NCLEX-PN
NCLEX PN 2023 Quizlet
1. The client seeks advice from the nurse regarding issues with flatus due to colostomy. Which food should the nurse recommend?
- A. High-fiber foods, such as bran.
- B. Cruciferous vegetables, such as cabbage, broccoli, and kale.
- C. Carbonated beverages.
- D. Yogurt.
Correct answer: D
Rationale: The correct answer is yogurt. Yogurt can help reduce gas formation in clients with a colostomy. High-fiber foods like bran can stimulate peristalsis and increase flatulence, which is not helpful in this situation. Cruciferous vegetables, such as cabbage, broccoli, and kale, and beans tend to increase gas formation. Carbonated beverages, along with smoking, chewing gum, and drinking fluids with a straw, can also increase gas formation. Therefore, the nurse should recommend yogurt to help alleviate the client's issues with flatus.
2. On morning rounds, the nurse finds a somnolent client with a Blood glucose of 89 mg/dL. A sulfonurea and a proton pump inhibitor are scheduled to be administered. What is the nurse's best action?
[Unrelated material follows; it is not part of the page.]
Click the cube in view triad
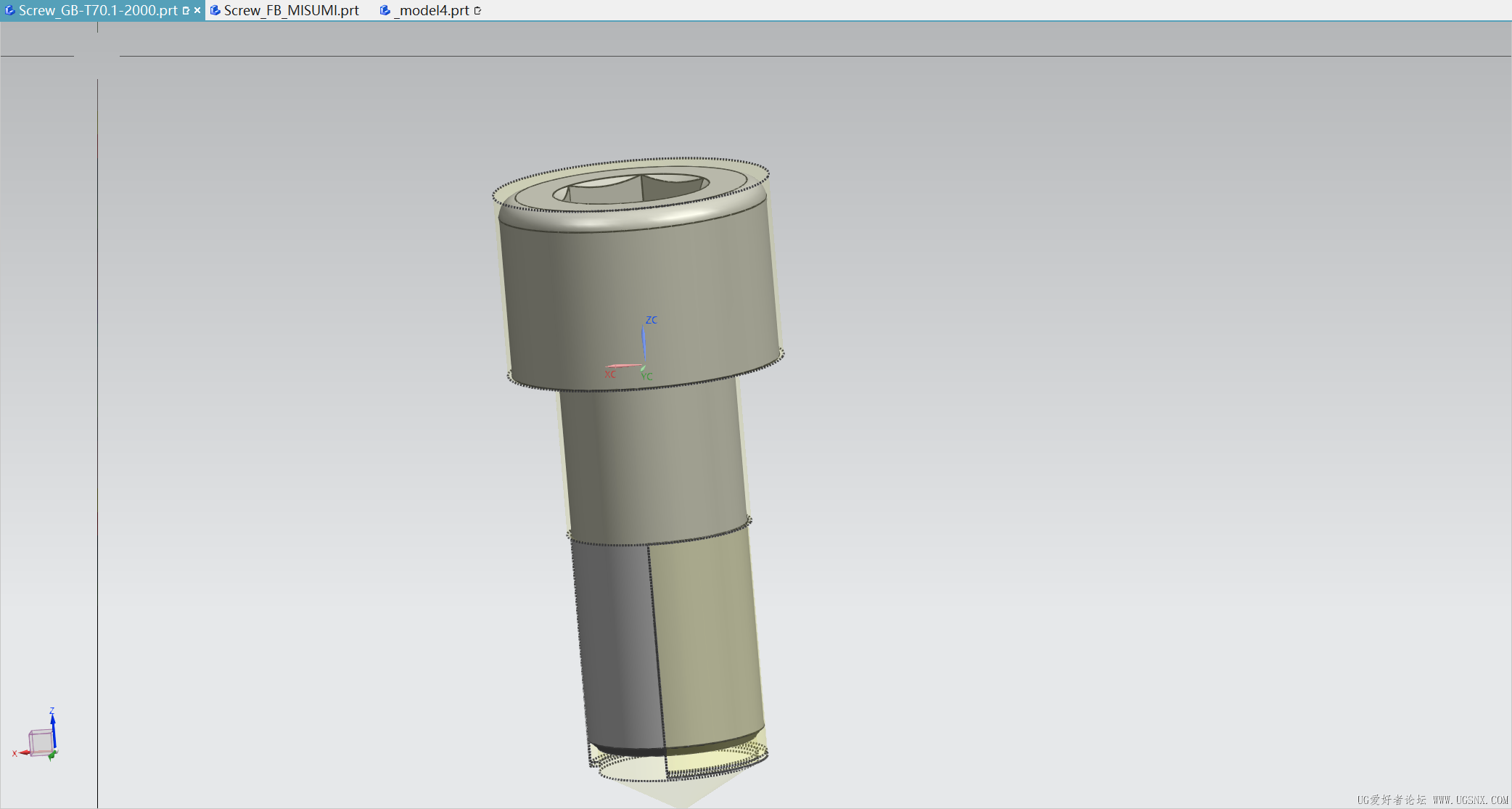This screenshot has width=1512, height=809. point(41,742)
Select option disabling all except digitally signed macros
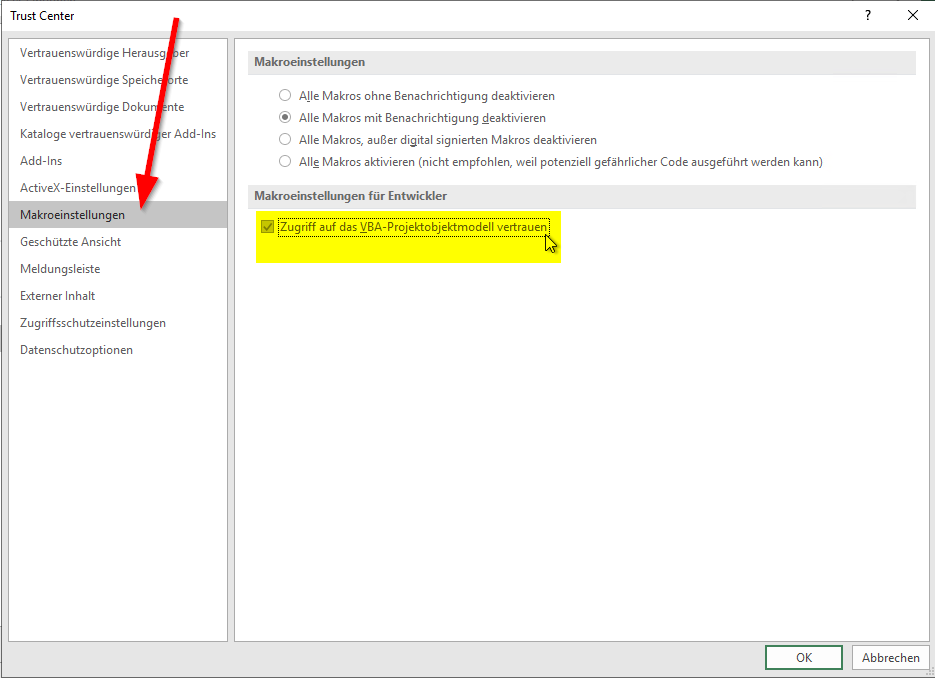 pyautogui.click(x=285, y=140)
- A. Give the proton pump inhibitor and hold the sulfonurea until the client eats
- B. Hold medications and notify the physician
- C. Arouse the client and give some orange juice with sugar packets added
- D. Give the medications as ordered and re-check blood sugar in one hour
Correct answer: A
Rationale: The correct action is to give the proton pump inhibitor and hold the sulfonurea until the client eats. Sulfonureas should be held for blood glucose levels below 100 mg/dL until the client has food to prevent hypoglycemia. Giving the proton pump inhibitor is appropriate and does not need to be delayed. Option B is incorrect because holding both medications without taking appropriate action may lead to further complications. Option C is not the best choice as it does not address the need to hold the sulfonurea until the client eats. Option D is incorrect because administering the medications without ensuring the client eats may lead to hypoglycemia.
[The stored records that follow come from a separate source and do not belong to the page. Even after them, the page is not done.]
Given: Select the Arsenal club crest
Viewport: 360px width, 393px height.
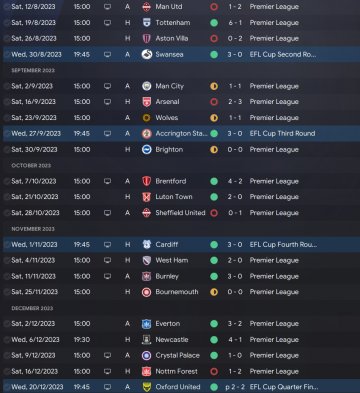Looking at the screenshot, I should coord(147,102).
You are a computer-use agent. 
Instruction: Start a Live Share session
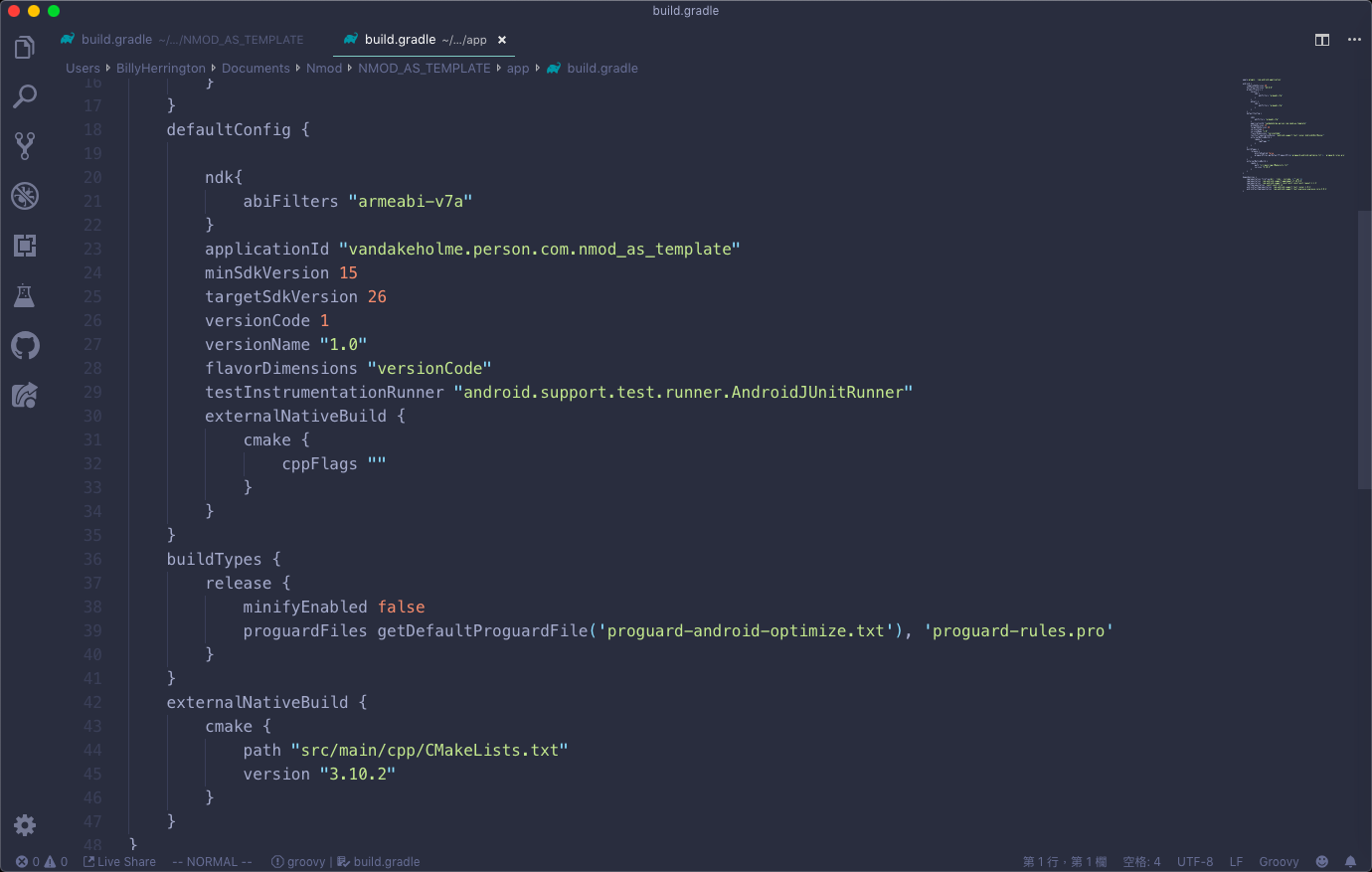pos(118,861)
3. Which of the following lab values would indicate symptomatic AIDS in the medical chart? (T4 cell count per deciliter)
- A. Greater than 1000 cells per deciliter
- B. Less than 500 cells per deciliter
- C. Greater than 2000 cells per deciliter
- D. Less than 200 cells per deciliter
Correct answer: D
Rationale: A T4 cell count of less than 200 cells per deciliter indicates symptomatic AIDS. This severe depletion of T4 cells signifies advanced HIV infection and a significantly compromised immune system. Choices A, B, and C are incorrect because T4 cell counts above 2000, above 1000, or below 500 cells per deciliter, respectively, are not indicative of symptomatic AIDS.
4. In alcoholics with anemia:
- A. Pernicious anemia is more common than folic acid deficiency.
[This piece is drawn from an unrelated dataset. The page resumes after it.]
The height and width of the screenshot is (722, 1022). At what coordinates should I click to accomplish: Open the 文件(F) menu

- B. Iron deficiency and folic acid deficiency can coexist.
- C. The alcohol interferes with iron absorption.
- D. Oral vitamin replacement is contraindicated.
Correct answer: B
Rationale: In alcoholics with anemia, iron deficiency and folic acid deficiency can coexist due to poor dietary intake and malabsorption issues associated with chronic alcohol consumption. Pernicious anemia, primarily related to vitamin B12 deficiency, is not commonly seen in alcoholics. While alcohol can interfere with iron absorption, it is not the sole factor contributing to anemia in alcoholics. Oral vitamin replacement is not contraindicated in alcoholics with anemia; however, it may be less effective due to absorption issues related to alcohol consumption.
5. A client is admitted to the floor with vomiting and diarrhea for three days. She is receiving IV fluids at 200cc/hr via pump. A priority action for the nurse would be:
- A. Obtaining Intake and Output.
- B. Frequent lung assessments.
- C. Vital signs every shift.
- D. Monitoring the IV site for infiltration.
Correct answer: D
Rationale: In this scenario, the correct priority action for the nurse would be monitoring the IV site for infiltration. The client is receiving IV fluids at a rapid rate, making it crucial to ensure that the IV site is intact and not causing any complications like infiltration, which can lead to tissue damage. While frequent lung assessments are important for detecting signs of fluid overload, in this case, ensuring the IV site's integrity takes precedence. Obtaining Intake and Output is relevant but not the priority over monitoring the IV site. Vital signs are essential, but given the situation, the immediate concern is the IV site's condition to prevent complications.